Serious and/or immediate hypersensitivity reactions have been reported. These reactions include anaphylaxis, urticaria, soft-tissue edema, and dyspnea. If such reactions occur, further injection of botulinum toxin should be discontinued and appropriate medical therapy immediately instituted. One fatal case of anaphylaxis has been reported in which lidocaine was used as the diluent and, consequently, the causal agent cannot be reliably determined.
Pre-existing Neuromuscular Disorders
Individuals with peripheral motor neuropathic diseases, amyotrophic lateral sclerosis, or neuromuscular junctional disorders (eg, myasthenia gravis or Lambert-Eaton syndrome) should be monitored particularly closely when given botulinum toxin. Patients with neuromuscular disorders may be at increased risk of clinically significant effects including severe dysphagia and respiratory compromise from typical doses of botulinum toxin.
This product contains albumin, a derivative of human blood. Based on effective donor screening and product manufacturing processes, it carries an extremely remote risk for transmission of viral diseases. A theoretical risk for transmission of Creutzfeldt-Jakob disease (CJD) also is considered extremely remote. No cases of transmission of viral diseases or CJD have ever been identified for albumin.
Caution should be used when injection therapy treatment is used in patients who have an inflammatory skin problem at the injection site, marked facial asymmetry, ptosis, excessive dermatochalasis, deep dermal scarring, thick sebaceous skin, or the inability to substantially lessen glabellar lines by physically spreading them apart.
Information for Patients
Patients should be counseled that if loss of strength, muscle weakness, or impaired vision occur, they should avoid driving a car or engaging in other potentially hazardous activities.
Co-administration of botulinum toxin and aminoglycosides or other agents interfering with neuromuscular transmission (eg, curare-like nondepolarizing blockers, lincosamides, polymyxins, quinidine, magnesium sulfate, anticholinesterases, succinylcholine chloride) should only be performed with caution as the effect of the toxin may be potentiated.
The effect of administering different botulinum neurotoxin serotypes at the same time or within several months of each other is unknown.

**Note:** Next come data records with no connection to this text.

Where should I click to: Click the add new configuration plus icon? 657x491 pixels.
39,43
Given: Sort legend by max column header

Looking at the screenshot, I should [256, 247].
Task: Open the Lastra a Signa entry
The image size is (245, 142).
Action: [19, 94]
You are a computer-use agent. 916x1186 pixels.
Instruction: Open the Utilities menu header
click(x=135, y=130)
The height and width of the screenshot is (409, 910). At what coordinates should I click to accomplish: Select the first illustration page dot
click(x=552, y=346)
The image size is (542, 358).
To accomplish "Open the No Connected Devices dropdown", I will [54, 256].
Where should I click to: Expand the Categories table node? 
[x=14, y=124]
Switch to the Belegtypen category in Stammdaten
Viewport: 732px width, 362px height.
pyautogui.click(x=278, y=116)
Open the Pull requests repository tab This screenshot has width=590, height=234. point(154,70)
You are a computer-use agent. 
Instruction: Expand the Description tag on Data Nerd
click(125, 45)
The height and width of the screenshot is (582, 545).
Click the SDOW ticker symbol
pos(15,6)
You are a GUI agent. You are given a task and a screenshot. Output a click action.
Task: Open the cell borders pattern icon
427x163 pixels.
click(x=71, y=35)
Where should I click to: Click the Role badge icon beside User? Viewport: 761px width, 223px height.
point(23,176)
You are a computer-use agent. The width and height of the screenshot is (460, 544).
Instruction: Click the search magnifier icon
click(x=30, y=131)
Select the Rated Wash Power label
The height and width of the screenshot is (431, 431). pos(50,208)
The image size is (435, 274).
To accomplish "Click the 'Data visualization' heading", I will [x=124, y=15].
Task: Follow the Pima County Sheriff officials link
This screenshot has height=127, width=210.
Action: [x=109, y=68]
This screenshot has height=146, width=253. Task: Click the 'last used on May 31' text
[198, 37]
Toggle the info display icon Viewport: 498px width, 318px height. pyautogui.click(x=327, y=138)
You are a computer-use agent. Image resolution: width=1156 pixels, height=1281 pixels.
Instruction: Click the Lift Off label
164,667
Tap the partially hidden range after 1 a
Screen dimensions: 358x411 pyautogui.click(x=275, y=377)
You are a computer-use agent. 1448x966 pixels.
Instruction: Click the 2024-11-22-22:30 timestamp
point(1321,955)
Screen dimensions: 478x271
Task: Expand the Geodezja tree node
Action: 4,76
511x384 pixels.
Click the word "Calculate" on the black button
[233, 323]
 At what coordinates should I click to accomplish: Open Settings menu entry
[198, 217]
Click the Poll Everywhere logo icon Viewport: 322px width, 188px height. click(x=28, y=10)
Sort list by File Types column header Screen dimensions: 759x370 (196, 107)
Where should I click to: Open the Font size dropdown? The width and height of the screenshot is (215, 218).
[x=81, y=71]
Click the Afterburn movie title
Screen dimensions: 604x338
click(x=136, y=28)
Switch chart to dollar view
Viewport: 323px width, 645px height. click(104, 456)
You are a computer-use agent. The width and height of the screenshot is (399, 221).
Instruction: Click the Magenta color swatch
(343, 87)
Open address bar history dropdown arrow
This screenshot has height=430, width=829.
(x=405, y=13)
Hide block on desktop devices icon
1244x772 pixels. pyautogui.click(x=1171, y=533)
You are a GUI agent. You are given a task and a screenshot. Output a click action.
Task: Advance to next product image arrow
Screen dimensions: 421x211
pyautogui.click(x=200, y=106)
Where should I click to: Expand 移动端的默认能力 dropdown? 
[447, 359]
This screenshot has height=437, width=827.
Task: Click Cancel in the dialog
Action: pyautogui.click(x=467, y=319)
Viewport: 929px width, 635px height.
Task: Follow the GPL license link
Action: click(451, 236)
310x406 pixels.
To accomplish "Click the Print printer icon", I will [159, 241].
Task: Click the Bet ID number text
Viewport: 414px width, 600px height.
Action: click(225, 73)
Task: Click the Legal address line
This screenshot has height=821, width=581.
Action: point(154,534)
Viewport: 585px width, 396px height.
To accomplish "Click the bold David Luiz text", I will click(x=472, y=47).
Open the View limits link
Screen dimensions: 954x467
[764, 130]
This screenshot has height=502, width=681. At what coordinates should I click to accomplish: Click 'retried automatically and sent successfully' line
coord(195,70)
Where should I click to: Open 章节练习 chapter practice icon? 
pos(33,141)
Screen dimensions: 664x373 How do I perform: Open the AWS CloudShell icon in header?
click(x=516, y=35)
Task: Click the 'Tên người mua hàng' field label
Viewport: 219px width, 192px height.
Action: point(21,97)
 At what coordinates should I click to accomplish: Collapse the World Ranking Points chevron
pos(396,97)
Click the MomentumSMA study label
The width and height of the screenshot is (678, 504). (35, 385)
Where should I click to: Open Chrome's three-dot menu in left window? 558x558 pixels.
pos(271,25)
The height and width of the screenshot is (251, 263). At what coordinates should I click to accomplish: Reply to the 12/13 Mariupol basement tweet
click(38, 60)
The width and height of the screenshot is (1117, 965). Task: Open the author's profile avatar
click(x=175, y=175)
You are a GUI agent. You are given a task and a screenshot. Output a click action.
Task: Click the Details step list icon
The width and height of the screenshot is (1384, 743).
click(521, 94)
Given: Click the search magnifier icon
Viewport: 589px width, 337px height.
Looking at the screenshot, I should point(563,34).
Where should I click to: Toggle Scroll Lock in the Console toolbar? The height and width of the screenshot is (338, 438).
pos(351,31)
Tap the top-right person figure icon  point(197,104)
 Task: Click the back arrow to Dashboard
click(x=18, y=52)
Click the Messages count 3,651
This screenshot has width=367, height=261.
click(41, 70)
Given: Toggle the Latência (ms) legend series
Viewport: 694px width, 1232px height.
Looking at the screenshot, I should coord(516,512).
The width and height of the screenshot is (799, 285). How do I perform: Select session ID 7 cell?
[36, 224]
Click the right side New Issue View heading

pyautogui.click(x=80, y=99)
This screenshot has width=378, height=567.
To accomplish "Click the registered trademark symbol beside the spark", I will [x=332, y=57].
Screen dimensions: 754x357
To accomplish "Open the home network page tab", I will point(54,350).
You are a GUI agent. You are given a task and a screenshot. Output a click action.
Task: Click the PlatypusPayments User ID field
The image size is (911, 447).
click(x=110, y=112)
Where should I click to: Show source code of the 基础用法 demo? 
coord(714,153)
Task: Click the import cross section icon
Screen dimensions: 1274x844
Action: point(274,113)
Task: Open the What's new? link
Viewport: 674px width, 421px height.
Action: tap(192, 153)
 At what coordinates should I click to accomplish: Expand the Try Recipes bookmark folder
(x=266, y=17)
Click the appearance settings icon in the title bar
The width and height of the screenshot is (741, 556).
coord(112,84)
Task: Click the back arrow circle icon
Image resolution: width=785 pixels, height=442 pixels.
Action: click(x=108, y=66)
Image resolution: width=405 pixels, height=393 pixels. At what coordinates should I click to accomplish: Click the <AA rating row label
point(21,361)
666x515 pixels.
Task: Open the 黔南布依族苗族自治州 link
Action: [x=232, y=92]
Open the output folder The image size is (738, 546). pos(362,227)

Excessive neuromuscular weakness may be exacerbated by administration of another botulinum toxin prior to the resolution of the effects of a previously administered botulinum toxin.
Administration of botulinum toxin is not recommended during pregnancy. There are no adequate and well-controlled studies of injection therapy in pregnant women.
It is not known whether botulinum toxin is excreted in human milk. Because many drugs are excreted in human milk, caution should be exercised when injection therapy is administered to a nursing woman.
The most serious adverse events reported after treatment with botulinum toxin include spontaneous reports of death, sometimes associated with anaphylaxis, dysphagia, pneumonia, and/or other significant debility.
There have also been reports of adverse events involving the cardiovascular system, including arrhythmia and myocardial infarction, some with fatal outcomes. Some of these patients had risk factors including pre-existing cardiovascular disease.